(The records Opens)

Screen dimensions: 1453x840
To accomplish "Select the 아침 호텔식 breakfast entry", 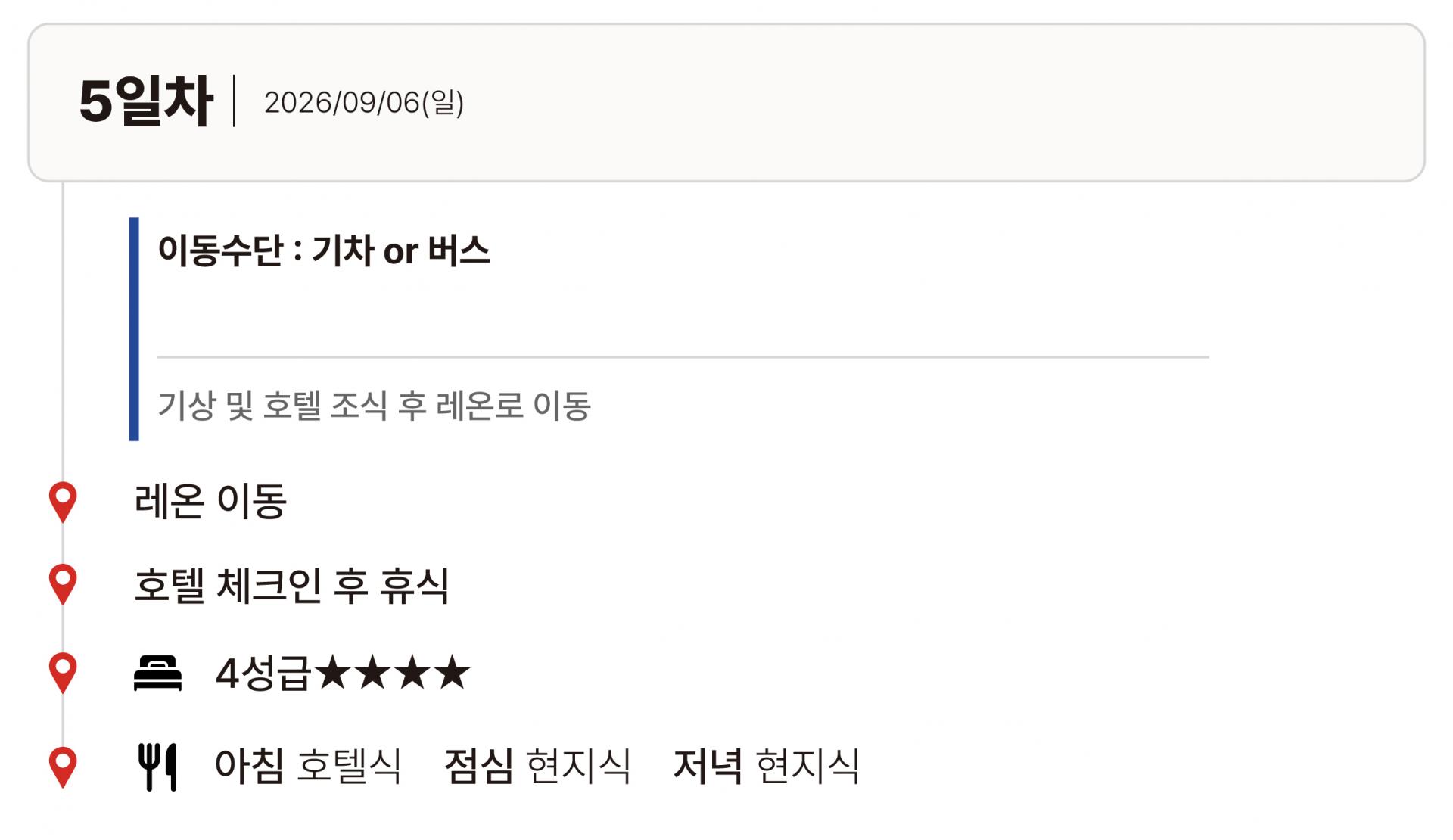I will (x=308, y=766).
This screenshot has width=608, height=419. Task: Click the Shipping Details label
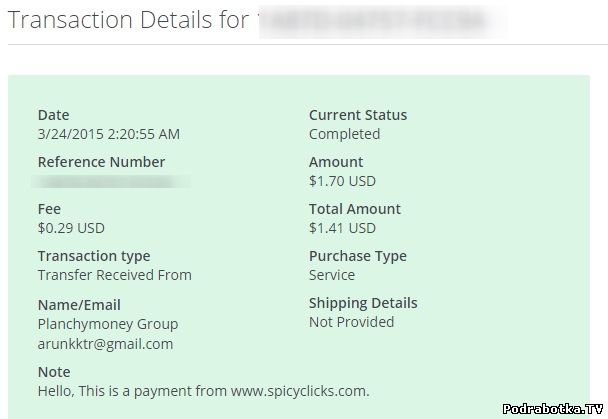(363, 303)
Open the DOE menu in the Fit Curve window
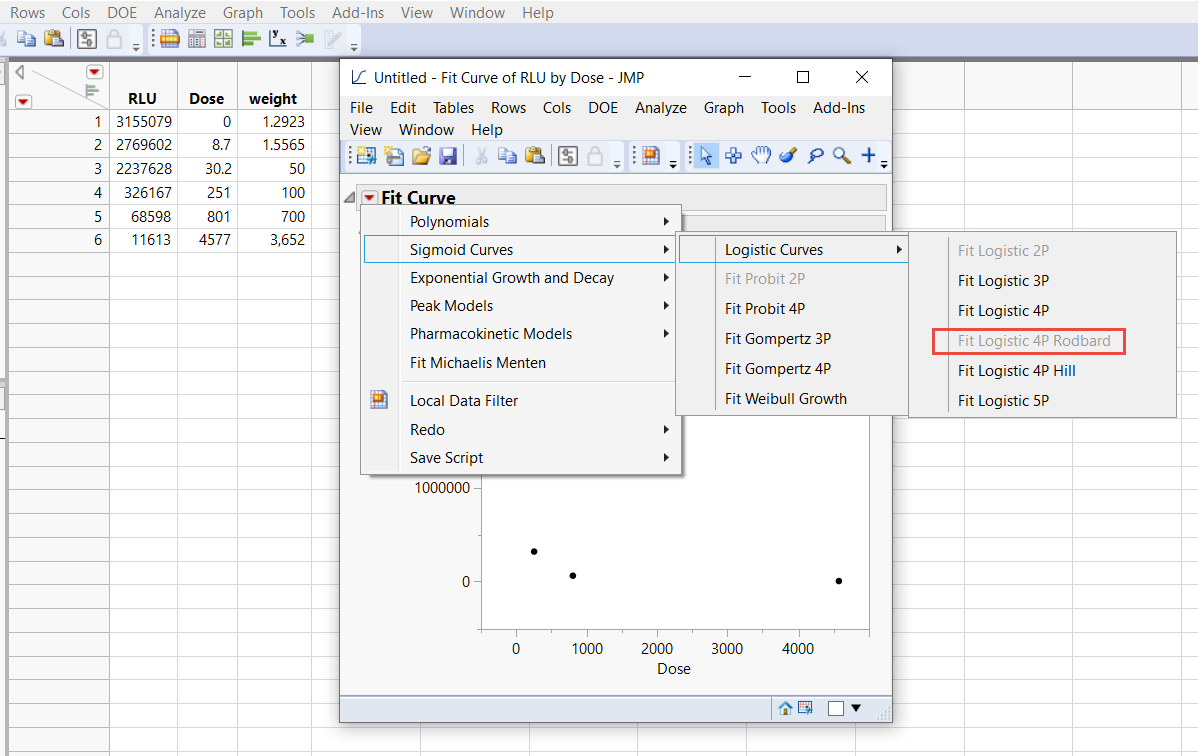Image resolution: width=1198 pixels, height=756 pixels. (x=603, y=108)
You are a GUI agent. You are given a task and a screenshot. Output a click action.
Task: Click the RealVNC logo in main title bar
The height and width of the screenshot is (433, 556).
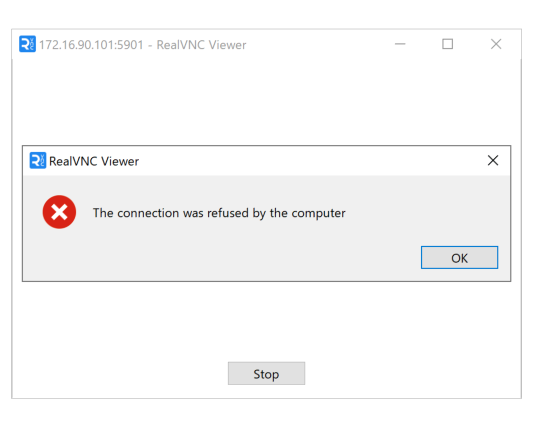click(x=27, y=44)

(The records Closes)
(The records Opens)

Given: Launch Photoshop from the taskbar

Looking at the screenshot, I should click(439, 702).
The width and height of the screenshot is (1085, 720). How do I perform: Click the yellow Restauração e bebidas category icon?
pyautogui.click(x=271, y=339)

(The records Closes)

Word for word, write out the lines above running from the one with "This screenshot has" up to and including the one with "Task: Click the RealVNC". Drop any picture.

This screenshot has width=608, height=419. Task: Click the Shipping Details label
(363, 303)
Open the DOE menu in the Fit Curve window
Image resolution: width=1198 pixels, height=756 pixels. (x=603, y=108)
You are a GUI agent. You are given a task and a screenshot. Output a click action.
Task: Click the RealVNC logo in main title bar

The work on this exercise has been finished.